● What the task requires
Only the lines from the top of the data through the one with "You are a computer-use agent. Image resolution: width=1196" are to be written out, each exactly as it stands.

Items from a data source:
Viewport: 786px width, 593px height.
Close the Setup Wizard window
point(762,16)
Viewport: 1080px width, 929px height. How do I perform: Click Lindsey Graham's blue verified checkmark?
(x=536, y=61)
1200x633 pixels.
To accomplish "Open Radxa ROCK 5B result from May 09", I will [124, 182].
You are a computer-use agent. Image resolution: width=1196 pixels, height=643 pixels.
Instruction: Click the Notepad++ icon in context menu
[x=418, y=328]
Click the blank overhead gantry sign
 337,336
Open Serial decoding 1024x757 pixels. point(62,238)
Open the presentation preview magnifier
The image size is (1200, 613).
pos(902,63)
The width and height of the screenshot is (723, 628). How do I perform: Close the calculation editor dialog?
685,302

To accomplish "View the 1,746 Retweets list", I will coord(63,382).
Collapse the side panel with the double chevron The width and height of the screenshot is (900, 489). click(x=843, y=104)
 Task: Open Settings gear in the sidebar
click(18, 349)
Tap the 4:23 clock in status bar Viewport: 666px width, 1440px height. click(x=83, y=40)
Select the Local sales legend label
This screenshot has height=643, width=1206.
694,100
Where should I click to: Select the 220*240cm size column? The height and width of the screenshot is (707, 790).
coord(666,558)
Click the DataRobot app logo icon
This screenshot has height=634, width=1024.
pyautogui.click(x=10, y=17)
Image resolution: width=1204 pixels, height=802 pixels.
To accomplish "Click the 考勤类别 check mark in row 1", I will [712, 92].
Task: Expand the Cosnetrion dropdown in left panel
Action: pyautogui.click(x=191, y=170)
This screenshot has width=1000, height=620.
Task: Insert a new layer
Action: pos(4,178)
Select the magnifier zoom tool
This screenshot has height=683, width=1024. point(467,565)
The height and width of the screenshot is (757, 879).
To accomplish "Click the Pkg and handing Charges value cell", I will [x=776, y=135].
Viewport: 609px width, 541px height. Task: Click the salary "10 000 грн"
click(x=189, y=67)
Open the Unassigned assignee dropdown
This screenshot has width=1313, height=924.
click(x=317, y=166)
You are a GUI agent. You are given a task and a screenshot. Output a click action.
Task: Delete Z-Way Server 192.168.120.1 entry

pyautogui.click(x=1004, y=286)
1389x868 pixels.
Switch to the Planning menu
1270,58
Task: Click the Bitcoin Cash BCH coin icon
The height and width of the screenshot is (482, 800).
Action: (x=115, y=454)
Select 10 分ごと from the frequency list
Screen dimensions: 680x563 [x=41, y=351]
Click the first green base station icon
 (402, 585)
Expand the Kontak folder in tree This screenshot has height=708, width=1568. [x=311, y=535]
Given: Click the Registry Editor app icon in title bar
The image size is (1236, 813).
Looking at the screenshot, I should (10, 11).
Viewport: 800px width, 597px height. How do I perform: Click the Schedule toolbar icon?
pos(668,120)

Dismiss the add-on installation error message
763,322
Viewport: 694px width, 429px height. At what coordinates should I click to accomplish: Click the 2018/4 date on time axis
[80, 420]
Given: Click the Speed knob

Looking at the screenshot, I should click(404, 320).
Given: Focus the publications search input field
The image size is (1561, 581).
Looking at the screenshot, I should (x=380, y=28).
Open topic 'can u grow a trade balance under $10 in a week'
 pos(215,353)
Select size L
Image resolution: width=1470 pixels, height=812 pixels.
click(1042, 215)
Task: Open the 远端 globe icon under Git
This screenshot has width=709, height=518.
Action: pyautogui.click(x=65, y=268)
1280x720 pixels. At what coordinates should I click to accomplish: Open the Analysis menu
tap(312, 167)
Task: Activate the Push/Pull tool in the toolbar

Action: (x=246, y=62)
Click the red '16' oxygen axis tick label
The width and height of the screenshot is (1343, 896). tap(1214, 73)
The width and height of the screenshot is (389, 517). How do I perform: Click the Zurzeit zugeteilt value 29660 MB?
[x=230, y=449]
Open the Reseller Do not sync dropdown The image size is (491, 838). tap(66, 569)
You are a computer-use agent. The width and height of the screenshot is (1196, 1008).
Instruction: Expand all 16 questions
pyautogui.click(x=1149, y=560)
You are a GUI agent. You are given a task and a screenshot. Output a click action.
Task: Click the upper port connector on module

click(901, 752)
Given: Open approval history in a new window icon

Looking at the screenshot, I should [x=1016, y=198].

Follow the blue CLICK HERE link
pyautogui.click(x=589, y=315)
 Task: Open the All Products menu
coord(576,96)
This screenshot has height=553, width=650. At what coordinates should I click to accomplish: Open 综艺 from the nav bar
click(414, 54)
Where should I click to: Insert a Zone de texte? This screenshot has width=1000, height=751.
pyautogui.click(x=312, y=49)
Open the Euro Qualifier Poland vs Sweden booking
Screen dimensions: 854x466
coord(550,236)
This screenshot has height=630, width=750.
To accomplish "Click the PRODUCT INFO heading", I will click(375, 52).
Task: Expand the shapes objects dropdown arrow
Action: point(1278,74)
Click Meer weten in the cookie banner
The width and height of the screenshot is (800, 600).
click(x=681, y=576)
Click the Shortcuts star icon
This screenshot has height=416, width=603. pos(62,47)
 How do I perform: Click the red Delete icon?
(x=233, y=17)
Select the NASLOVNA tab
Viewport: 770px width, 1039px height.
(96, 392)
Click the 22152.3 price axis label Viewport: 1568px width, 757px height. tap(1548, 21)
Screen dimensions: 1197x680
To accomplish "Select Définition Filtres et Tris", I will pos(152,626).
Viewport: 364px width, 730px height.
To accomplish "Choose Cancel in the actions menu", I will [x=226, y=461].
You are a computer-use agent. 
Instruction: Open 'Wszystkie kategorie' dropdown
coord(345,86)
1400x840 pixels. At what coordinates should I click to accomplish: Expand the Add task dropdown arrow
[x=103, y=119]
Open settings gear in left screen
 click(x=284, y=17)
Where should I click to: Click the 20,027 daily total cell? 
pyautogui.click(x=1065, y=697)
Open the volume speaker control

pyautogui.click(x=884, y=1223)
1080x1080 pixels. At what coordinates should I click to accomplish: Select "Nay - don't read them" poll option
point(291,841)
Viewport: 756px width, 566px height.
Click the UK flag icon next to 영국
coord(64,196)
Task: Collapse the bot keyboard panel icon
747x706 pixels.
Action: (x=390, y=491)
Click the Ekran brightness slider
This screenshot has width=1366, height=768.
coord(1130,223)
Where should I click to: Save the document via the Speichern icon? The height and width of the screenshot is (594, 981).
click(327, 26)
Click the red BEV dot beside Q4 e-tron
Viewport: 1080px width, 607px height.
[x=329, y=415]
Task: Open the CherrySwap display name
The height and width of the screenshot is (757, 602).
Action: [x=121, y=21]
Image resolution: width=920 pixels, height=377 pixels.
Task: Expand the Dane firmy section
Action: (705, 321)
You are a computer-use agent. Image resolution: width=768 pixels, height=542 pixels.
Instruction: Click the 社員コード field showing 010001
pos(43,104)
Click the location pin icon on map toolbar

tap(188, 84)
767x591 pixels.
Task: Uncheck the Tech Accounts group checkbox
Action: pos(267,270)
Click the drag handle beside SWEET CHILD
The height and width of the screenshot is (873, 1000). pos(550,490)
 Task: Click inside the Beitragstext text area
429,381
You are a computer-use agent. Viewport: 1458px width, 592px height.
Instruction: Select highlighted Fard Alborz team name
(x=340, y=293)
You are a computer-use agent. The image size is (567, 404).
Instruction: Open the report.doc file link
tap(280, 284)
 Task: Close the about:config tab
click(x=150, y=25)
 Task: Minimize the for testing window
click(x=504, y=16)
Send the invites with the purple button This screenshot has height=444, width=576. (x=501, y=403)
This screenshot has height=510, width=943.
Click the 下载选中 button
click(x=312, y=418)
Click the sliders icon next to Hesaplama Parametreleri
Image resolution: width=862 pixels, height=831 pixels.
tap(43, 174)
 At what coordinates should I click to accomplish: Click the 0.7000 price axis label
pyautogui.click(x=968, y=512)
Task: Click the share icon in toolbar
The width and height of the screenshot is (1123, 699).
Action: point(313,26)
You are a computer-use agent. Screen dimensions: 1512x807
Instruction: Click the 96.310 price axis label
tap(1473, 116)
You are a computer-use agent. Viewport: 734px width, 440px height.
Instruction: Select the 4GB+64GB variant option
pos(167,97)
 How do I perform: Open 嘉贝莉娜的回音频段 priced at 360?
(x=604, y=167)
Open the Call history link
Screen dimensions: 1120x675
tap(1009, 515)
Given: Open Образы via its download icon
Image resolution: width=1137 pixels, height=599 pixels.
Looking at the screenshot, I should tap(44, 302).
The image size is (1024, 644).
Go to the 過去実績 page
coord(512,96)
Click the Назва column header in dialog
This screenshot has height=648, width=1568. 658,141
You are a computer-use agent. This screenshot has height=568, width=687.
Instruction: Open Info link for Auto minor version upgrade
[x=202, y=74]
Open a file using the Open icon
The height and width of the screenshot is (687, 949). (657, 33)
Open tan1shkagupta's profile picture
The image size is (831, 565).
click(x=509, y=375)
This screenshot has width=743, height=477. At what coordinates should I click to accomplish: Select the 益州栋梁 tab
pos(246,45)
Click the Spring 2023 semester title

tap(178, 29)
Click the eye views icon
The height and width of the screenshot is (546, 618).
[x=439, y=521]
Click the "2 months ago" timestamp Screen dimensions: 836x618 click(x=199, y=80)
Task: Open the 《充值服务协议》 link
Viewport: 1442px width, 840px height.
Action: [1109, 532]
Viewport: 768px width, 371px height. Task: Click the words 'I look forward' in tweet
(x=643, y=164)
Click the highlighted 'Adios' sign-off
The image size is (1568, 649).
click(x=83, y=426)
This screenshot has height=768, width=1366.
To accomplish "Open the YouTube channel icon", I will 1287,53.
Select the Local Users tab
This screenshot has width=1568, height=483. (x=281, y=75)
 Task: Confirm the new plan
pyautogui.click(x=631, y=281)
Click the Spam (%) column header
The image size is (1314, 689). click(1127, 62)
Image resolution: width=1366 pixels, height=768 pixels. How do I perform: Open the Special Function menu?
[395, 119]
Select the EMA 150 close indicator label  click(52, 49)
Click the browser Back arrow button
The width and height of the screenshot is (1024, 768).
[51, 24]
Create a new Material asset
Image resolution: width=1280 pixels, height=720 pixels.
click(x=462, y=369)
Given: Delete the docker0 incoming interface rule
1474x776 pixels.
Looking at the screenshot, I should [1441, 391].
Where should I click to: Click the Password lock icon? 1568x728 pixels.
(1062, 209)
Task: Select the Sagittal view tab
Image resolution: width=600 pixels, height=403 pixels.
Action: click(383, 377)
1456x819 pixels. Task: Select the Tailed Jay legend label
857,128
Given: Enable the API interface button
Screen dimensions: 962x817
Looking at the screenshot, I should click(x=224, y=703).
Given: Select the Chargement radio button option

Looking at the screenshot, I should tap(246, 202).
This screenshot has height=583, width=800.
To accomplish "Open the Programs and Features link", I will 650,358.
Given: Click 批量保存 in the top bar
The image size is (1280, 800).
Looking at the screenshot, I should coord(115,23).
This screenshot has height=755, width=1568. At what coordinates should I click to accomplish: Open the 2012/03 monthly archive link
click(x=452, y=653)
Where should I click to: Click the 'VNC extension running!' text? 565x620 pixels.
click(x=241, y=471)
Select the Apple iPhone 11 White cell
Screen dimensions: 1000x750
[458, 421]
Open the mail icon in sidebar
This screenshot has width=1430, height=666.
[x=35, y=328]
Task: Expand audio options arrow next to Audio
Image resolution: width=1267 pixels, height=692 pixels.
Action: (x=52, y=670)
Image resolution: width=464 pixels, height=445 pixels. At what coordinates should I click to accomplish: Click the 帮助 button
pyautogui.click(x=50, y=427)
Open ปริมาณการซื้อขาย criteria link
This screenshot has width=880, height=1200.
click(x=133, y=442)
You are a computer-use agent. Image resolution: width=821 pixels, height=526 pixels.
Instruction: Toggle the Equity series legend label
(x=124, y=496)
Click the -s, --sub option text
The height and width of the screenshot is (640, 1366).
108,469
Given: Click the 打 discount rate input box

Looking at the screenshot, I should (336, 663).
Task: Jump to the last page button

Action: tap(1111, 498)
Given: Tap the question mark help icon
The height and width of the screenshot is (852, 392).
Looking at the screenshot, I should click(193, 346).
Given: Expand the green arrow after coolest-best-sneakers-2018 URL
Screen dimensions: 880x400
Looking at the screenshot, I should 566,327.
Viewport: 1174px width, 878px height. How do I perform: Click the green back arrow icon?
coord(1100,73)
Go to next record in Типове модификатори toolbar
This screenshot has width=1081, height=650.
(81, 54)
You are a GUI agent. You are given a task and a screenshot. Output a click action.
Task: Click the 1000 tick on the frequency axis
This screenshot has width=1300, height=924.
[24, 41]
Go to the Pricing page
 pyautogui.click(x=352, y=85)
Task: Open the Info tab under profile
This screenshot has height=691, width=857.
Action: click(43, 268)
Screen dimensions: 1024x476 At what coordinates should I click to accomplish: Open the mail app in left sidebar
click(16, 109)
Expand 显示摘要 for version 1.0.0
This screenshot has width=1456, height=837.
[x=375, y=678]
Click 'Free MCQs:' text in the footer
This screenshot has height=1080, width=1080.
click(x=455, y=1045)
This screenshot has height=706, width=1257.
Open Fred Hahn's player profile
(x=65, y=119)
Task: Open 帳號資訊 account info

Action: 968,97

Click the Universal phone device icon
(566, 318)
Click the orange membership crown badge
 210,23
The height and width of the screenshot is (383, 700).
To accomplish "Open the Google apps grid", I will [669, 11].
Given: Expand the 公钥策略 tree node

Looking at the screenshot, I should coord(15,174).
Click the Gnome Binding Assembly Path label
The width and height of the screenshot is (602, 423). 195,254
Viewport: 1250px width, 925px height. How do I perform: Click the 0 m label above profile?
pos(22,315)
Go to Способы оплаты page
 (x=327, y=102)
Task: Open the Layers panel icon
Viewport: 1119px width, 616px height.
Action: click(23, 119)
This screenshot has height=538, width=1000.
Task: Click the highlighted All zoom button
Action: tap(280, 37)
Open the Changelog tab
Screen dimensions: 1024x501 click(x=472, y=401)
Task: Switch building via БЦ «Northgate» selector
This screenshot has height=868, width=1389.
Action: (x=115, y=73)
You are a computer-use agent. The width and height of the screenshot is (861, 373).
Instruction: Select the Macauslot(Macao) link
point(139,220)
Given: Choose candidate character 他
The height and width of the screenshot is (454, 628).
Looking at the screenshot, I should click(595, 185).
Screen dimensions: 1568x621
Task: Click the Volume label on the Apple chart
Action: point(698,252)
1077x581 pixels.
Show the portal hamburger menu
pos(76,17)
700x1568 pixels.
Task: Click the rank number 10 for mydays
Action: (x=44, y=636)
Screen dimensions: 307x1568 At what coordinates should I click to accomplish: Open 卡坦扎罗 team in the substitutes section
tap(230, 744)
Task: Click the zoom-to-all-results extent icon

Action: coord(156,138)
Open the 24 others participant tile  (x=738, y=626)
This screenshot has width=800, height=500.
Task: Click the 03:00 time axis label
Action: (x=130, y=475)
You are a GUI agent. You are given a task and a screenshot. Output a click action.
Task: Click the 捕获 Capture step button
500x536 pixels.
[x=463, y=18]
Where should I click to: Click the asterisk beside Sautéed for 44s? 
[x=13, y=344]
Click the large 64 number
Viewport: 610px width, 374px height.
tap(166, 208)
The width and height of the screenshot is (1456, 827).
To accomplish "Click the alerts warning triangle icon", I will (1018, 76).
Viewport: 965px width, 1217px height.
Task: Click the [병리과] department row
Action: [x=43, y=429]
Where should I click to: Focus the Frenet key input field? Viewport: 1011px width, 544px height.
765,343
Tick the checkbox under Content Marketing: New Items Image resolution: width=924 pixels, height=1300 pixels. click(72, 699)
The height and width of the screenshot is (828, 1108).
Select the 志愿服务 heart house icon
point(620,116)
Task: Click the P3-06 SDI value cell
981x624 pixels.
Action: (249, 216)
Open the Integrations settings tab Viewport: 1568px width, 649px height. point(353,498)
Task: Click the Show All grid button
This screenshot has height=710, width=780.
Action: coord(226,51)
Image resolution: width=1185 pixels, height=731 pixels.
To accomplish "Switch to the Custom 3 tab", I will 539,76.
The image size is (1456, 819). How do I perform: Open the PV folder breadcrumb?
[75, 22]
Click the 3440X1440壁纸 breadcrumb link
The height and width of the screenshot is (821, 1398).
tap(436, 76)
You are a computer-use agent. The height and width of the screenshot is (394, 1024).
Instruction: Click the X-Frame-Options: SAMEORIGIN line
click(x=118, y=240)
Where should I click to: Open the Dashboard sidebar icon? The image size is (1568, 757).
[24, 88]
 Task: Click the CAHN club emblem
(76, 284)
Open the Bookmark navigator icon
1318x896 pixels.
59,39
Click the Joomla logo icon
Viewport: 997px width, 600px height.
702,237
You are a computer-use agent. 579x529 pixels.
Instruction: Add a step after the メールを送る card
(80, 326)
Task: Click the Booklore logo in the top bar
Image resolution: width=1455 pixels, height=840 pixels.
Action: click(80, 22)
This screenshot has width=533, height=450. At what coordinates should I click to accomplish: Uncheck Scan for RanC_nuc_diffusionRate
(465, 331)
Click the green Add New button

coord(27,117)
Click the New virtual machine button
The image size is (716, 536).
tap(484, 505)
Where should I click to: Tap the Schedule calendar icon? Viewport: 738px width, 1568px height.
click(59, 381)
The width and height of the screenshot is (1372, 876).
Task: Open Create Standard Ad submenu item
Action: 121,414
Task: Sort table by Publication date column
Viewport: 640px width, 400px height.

● Solution
Viewport: 786px width, 593px height.
Close the Setup Wizard window
point(762,16)
Viewport: 1080px width, 929px height. How do I perform: Click Lindsey Graham's blue verified checkmark?
(x=536, y=61)
1200x633 pixels.
To accomplish "Open Radxa ROCK 5B result from May 09", I will [124, 182].
You are a computer-use agent. Image resolution: width=1196 pixels, height=643 pixels.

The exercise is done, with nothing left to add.